Identification of Specific Long Non-Coding Ribonucleic Acid Signatures and Regulatory Networks in Prostate Cancer in Fine-Needle Aspiration Biopsies

Prostate cancer (PCa) is one of the most common tumors in men and can be lethal, especially if left untreated. A substantial majority of PCa patients not only are diagnosed based on fine needle aspiration (FNA) biopsies, but their treatment choices are also largely driven by the pathological findings obtained with these FNA specimens. It is widely believed that lncRNAs have strong biological significance, but their specific functions and regulatory networks have not been elucidated. LncRNAs may serve as key players and regulators of PCa carcinogenesis and could be novel biomarkers of this cancer. To identify potential markers for early detection of PCa, in this study, we employed a competing endogenous RNA (ceRNA) microarray to identify differentially expressed lncRNAs (DelncRNAs) in PCa tissue and quantitative real-time PCR (qRT-PCR) analysis to validate these DelncRNAs in FNA biopsies. We demonstrated that a total of 451 lncRNAs were differentially expressed in four pairs of PCa/adjacent tissues, and upregulation of the lncRNAs RP11-33A14.1, RP11-423H2.3, and LAMTOR5-AS1 was confirmed in FNA biopsies of PCa by qRT-PCR and was consistent with the ceRNA array data. The association between the expression of the lncRNA LAMTOR5-AS1 and aggressive cancer was also investigated.

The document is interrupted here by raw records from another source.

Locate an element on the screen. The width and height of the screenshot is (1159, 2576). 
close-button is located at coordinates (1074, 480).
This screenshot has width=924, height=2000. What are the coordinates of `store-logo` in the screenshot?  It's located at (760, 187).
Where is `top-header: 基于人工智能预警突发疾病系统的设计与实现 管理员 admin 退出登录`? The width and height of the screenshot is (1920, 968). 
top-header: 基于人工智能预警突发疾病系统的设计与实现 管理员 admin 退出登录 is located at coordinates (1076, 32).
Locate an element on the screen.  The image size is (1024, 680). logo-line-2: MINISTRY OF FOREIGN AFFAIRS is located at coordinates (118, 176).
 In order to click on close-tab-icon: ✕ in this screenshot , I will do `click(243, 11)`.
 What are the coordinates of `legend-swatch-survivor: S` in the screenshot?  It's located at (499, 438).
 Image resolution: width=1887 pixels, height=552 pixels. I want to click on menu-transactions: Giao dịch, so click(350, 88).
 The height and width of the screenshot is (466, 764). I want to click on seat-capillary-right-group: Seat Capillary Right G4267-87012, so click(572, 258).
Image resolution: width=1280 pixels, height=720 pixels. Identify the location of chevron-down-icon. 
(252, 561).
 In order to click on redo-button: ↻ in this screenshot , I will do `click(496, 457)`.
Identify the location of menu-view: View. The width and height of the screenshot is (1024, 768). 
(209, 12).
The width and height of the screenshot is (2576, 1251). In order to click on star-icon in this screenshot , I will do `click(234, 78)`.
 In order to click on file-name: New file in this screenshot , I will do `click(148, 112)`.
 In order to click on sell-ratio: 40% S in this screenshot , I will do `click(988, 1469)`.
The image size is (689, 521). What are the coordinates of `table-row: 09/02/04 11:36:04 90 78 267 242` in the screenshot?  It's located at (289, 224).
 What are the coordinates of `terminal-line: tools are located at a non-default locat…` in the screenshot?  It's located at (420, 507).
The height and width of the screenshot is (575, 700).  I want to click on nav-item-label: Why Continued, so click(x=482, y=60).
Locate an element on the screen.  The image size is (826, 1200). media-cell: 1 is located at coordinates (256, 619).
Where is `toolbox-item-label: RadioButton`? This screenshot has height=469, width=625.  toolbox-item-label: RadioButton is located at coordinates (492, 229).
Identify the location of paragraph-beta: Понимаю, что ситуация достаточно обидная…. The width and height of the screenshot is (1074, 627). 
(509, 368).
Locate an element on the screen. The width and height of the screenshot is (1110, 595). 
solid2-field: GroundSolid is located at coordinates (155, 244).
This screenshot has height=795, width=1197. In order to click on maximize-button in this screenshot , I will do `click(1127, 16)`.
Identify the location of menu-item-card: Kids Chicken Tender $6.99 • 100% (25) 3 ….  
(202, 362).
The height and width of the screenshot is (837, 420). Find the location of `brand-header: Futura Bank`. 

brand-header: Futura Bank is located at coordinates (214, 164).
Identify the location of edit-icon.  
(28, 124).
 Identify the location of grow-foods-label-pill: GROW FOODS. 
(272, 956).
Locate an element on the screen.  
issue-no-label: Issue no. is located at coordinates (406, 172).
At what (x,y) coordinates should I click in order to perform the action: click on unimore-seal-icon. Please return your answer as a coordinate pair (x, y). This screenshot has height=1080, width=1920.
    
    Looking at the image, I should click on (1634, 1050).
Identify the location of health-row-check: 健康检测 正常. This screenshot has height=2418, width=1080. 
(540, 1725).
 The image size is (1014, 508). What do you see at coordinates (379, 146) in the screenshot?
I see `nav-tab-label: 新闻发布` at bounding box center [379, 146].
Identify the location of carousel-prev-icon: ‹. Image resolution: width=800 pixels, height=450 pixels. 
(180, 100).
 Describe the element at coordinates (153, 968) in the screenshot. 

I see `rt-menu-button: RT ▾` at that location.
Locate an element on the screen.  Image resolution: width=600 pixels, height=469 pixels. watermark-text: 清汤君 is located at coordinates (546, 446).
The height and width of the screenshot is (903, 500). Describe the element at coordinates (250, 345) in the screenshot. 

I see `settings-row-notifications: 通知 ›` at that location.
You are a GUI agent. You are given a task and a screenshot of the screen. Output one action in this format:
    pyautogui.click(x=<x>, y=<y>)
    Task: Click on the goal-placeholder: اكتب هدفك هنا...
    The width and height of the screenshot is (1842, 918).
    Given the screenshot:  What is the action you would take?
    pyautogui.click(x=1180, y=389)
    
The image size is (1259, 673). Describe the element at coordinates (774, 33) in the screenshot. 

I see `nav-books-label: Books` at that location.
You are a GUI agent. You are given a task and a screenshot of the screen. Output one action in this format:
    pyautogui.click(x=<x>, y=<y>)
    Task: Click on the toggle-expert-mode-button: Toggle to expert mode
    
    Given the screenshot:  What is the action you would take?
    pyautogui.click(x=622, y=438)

Regulatory network analysis of DelncRNAs showed that the lncRNAs RP11-33A14.1 and RP11-423H2.3 targeted miR-7, miR-24-3p, and miR-30 and interacted with the RNA binding protein FUS. Knockdown of these DelncRNAs in PCa cells also demonstrated the effects of RP11-423H2.3 on miR-7/miR-24/miR-30 or LAMTOR5-AS1 on miR-942-5p/miR-542-3p via direct interaction. The results of these studies indicate that these three specific lncRNA signatures and regulatory networks might serve as risk prediction and diagnostic biomarkers for prostate cancer, even in biopsies obtained by FNA.